In the Republic of Ireland, under the Occupiers' Liability Act, 1995, the duty of care to trespassers, visitors and "recreational users" can be restricted by the occupier; provided reasonable notice is given, for which a prominent notice at the usual entrance to the premises usually suffices.

==Premises liability case law of the United States==
In United States law, premises liability law is highly developed and can differ from state to state. The majority of states have abandoned or modified the traditional premises liability trichotomy for a reasonable-person standard in light of Rowland v. Christian. This section includes some examples of state case law.

===Florida===

In Lai Chau v. Southstar Equity Limited Co. and Brookside Properties Inc., a former University of South Florida student, survived a violent abduction in her North Tampa apartment complex in 2001. Two men sneaked past the complex's security gate, and shot the 20-year-old student three times in the head. The landmark negligent security case won Chau $15.7 million in damages in 2004.

===New York===
In Morales v. Lia, a pedestrian who was hit by a car in the parking lot of a strip mall was unable to get payment for his injuries from the mall owner because the driver and owner of the vehicle were determined to be 100% liable for plaintiff's injuries.

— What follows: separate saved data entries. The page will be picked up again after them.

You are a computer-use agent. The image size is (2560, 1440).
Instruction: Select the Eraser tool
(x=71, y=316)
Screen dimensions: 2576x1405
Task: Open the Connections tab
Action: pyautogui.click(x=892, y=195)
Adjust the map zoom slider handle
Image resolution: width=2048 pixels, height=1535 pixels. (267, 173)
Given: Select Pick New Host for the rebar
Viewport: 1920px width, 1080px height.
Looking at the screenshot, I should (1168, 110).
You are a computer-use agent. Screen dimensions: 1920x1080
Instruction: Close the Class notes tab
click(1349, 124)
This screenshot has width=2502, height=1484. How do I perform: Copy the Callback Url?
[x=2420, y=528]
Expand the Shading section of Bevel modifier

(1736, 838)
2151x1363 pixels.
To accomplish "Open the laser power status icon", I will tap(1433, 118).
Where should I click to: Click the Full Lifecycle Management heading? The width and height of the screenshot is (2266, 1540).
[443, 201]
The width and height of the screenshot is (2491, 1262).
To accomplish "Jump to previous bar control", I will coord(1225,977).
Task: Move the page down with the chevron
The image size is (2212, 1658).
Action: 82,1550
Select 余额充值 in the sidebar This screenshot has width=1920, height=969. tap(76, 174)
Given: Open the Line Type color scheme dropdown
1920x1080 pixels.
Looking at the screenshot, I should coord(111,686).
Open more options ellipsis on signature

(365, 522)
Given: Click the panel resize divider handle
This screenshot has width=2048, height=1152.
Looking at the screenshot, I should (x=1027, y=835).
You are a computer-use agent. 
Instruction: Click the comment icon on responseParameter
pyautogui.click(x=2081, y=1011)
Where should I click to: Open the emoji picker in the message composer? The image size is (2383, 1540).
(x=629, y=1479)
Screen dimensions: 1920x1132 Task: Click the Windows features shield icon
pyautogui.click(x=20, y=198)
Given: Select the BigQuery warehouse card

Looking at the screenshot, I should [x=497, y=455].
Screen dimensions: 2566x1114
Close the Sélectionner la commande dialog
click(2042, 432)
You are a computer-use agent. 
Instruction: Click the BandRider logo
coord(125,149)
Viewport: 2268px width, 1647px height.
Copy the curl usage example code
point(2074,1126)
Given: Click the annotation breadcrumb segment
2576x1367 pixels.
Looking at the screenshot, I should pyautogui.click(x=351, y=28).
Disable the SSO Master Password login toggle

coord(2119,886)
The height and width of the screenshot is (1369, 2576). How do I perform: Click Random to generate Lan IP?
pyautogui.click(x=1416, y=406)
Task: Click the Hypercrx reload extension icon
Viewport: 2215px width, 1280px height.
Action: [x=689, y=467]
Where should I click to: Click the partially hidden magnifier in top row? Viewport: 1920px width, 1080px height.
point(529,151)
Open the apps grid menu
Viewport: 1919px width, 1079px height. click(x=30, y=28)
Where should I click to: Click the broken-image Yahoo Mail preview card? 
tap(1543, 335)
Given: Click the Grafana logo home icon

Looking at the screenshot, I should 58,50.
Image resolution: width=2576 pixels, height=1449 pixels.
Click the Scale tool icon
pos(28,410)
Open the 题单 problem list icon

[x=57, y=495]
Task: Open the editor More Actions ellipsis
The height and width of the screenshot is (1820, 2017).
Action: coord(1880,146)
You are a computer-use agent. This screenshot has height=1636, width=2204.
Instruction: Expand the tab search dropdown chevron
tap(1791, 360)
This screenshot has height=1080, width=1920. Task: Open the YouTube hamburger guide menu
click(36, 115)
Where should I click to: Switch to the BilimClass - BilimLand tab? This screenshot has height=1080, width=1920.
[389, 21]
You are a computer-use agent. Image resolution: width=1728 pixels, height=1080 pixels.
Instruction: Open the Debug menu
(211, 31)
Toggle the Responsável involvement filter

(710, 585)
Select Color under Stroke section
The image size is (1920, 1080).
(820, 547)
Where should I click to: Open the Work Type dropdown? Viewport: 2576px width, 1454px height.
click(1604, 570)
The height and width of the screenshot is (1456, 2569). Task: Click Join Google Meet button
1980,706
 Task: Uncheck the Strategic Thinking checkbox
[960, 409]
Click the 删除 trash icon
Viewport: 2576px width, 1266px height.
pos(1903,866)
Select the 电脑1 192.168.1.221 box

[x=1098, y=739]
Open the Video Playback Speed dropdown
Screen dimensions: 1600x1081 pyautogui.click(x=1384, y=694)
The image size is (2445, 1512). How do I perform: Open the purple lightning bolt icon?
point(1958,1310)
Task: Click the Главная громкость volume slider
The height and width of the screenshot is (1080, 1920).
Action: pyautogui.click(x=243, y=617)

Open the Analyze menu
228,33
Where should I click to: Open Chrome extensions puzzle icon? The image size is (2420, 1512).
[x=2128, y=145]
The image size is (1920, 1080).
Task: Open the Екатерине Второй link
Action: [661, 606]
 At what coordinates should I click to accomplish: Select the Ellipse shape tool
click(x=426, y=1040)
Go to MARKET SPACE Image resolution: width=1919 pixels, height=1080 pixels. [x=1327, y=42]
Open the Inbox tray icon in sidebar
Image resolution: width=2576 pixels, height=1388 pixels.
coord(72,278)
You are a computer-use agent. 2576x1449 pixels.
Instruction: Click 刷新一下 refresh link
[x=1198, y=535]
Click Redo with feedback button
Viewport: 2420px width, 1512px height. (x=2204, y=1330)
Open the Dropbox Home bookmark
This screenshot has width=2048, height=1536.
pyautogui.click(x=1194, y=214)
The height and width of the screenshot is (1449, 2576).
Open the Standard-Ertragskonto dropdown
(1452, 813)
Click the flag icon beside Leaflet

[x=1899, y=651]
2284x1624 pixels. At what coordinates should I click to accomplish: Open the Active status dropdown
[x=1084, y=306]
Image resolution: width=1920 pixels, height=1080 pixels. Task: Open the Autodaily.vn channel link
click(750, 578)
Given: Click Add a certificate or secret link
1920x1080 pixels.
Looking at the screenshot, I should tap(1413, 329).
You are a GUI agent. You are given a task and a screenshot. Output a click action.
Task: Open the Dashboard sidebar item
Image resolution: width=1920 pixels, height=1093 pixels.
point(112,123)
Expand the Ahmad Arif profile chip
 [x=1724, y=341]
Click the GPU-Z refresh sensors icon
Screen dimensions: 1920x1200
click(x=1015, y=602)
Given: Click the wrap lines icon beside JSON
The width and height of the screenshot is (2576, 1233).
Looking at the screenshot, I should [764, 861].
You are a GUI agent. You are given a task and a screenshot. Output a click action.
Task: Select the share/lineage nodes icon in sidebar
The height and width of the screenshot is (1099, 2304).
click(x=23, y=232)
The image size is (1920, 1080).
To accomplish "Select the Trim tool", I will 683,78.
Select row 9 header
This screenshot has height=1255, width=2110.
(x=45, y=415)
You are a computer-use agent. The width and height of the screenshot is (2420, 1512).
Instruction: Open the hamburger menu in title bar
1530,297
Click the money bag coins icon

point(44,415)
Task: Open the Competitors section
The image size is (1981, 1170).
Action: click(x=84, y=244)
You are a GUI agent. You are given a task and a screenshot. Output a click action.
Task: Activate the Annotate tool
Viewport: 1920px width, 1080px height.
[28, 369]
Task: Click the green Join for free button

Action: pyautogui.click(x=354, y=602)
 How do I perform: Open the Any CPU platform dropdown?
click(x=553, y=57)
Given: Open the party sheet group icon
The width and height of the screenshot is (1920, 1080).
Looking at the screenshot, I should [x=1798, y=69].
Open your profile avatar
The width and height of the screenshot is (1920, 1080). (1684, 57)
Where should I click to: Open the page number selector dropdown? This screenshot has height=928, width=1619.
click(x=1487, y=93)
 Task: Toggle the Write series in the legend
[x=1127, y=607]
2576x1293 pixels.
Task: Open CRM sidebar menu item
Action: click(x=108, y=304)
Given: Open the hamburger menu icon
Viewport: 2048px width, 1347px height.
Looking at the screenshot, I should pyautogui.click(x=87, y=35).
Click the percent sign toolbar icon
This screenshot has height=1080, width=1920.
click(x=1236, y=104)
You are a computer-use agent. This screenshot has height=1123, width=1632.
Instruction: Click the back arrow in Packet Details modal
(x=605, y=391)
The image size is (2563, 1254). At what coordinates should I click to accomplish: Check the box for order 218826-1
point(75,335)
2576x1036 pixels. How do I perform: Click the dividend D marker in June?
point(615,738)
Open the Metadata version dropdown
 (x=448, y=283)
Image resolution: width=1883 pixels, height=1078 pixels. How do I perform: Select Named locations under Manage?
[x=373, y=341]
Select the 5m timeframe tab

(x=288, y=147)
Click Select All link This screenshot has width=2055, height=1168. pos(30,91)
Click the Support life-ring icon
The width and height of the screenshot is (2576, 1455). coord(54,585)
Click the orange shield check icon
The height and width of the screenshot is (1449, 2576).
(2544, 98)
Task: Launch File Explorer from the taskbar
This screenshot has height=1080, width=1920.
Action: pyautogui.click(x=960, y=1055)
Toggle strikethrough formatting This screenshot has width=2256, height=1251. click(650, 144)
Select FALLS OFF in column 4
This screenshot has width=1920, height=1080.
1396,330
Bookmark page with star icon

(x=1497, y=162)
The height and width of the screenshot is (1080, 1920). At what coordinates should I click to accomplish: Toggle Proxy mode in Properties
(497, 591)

In Peralta v. Henriquez, New York's highest court, the New York Court of Appeals, held that a landowner has a duty to provide lighting, when "defendants created the dangerous condition that led to the accident, [and] notice was not at issue ...."; in this case, it was lack of illumination that caused plaintiff's injuries when she walked into a bent car antenna in the darkened parking lot of defendant's premises. Both the intermediate court, the Appellate Division, and the N.Y. Court of Appeals cited prior precedent, that when "the general public is invited into stores, office buildings and other places of public assembly, the owner is charged with the duty of providing the public with a reasonably safe premises, including a safe means of ingress and egress." Peralta has been cited itself as precedent in at least one other department's decision. Peralta was distinguished in those instances where the landlord had no notice of a dangerous situation, e.g. a tenant's prior criminal propensity to commit arson.